On the wild west coast of Vancouver Island, those days still exist, as this book reveals in vivid detail. Relating the trials and tribulations of what surely must be the last of Canada’s historic coastal shipping lines, The Uchuck Years is a rare first-person account by an old salt who owned and captained his own vessels. Enduring for sixty-five years, the company that came to be known as Nootka Sound Service Limited is still in operation to this day, though David Young no longer owns it and has recently sworn off serving as skipper even in a relief capacity.

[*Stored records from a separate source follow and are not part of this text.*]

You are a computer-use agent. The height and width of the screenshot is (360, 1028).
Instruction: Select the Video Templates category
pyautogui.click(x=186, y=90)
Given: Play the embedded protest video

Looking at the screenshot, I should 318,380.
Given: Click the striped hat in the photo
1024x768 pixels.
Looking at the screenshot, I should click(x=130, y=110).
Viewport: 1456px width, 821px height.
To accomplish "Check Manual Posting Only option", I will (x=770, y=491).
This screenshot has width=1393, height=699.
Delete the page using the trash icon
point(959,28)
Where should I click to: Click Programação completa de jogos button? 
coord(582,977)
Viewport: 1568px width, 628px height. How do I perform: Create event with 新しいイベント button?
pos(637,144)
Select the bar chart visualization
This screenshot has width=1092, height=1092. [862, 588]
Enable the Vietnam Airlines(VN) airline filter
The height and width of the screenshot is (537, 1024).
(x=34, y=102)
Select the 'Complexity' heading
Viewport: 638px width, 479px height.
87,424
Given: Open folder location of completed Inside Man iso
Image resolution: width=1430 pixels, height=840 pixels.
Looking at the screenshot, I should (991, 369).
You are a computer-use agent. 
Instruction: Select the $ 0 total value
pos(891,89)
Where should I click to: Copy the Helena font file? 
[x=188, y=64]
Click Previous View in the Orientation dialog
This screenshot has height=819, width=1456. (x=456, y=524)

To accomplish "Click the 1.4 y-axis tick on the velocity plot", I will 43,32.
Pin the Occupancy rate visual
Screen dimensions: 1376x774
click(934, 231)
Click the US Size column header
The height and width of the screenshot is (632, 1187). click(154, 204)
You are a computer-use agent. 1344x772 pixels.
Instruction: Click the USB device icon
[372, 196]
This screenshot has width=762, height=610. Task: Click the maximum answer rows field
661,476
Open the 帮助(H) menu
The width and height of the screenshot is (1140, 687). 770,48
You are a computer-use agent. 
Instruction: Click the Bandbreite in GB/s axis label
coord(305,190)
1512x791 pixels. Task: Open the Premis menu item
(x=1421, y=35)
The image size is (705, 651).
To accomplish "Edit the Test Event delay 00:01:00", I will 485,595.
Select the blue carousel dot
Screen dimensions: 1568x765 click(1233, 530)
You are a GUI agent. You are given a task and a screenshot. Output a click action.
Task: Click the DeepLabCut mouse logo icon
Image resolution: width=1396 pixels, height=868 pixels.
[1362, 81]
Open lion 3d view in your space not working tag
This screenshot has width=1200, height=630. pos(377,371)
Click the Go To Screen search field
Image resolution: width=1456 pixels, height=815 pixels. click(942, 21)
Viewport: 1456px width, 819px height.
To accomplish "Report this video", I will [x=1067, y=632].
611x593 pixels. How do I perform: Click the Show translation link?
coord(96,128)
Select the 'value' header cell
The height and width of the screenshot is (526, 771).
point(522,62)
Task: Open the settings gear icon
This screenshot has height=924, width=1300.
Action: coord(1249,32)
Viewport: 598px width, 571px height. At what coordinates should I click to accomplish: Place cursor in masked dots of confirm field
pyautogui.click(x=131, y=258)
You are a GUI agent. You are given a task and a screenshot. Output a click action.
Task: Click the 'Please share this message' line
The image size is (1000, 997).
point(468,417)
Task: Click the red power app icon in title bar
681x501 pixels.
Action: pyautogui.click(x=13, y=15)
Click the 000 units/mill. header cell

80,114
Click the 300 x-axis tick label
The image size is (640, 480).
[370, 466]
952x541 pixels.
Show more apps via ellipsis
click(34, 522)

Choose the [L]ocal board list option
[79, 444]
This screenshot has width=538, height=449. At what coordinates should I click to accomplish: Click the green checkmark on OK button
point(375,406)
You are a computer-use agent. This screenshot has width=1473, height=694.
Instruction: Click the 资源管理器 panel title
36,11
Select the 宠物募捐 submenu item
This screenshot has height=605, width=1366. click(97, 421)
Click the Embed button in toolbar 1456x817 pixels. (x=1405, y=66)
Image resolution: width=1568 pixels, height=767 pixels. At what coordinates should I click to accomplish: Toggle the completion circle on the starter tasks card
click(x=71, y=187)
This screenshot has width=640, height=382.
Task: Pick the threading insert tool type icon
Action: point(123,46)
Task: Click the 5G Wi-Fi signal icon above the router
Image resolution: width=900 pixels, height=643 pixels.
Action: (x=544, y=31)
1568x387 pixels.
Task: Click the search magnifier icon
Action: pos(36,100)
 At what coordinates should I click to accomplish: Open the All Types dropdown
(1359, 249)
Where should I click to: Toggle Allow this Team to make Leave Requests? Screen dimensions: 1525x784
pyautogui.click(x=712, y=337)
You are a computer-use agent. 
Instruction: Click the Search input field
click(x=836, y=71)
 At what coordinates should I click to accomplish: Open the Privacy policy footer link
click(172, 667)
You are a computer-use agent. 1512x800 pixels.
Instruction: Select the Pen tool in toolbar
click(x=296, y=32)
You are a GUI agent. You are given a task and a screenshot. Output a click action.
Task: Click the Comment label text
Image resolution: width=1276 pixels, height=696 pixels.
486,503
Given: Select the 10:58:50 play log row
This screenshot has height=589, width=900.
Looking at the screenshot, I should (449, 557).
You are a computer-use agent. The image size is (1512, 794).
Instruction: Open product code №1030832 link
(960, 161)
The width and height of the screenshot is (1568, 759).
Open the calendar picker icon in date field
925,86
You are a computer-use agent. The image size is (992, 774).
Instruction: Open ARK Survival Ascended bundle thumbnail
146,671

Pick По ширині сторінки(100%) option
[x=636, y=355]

Initially serving the communities of Ucluelet and Bamfield, the company refocused its efforts when Highway 28 was punched through the mountains from Campbell River to Gold River in 1959. Logging and mining camp bosses farther up coast in the Nootka Sound and Kyuquot areas were convinced of the company’s usefulness, allowing it to move its service farther north along the remote West Coast. The four company vessels—all named Uchuck—have hauled passengers and freight ranging from the more usual outpost supplies to broken aircraft, totem poles and, more recently, kayaks and camping gear for eco-touring expeditions. Every day is an adventure on the Uchuck and the ships have been called upon countless times to perform boat rescue and other emergency support. Young’s gripping first-hand accounts of stormy passages through waters once known as the “Graveyard of the Pacific” are interspersed with his anecdotes about the colourful boss loggers and hermits who make this storm-tossed but incredibly scenic wilderness one of coastal BC’s most fascinating places. The Uchuck Years is transportation history par excellence, a great seafaring yarn and an important history of one of BC’s most charismatic regions.

I have always been fascinated by this class of ship, built in the US for the US and British Navies in World War II. This book is a great addition to the historical record on this type of ship whose two most famous postwar conversions were Jacques Cousteau's Calypso and John Wayne's Grey Goose. Uchuk III should be included in this grouping. The author spent 40 years working on the remote western Vancouver Island wilderness and brings this experience to good use. The reader is left feeling as if they are there during the narrative. Thank you Harbour Publishing for bringing yet another of your classics on British Columbia history to market.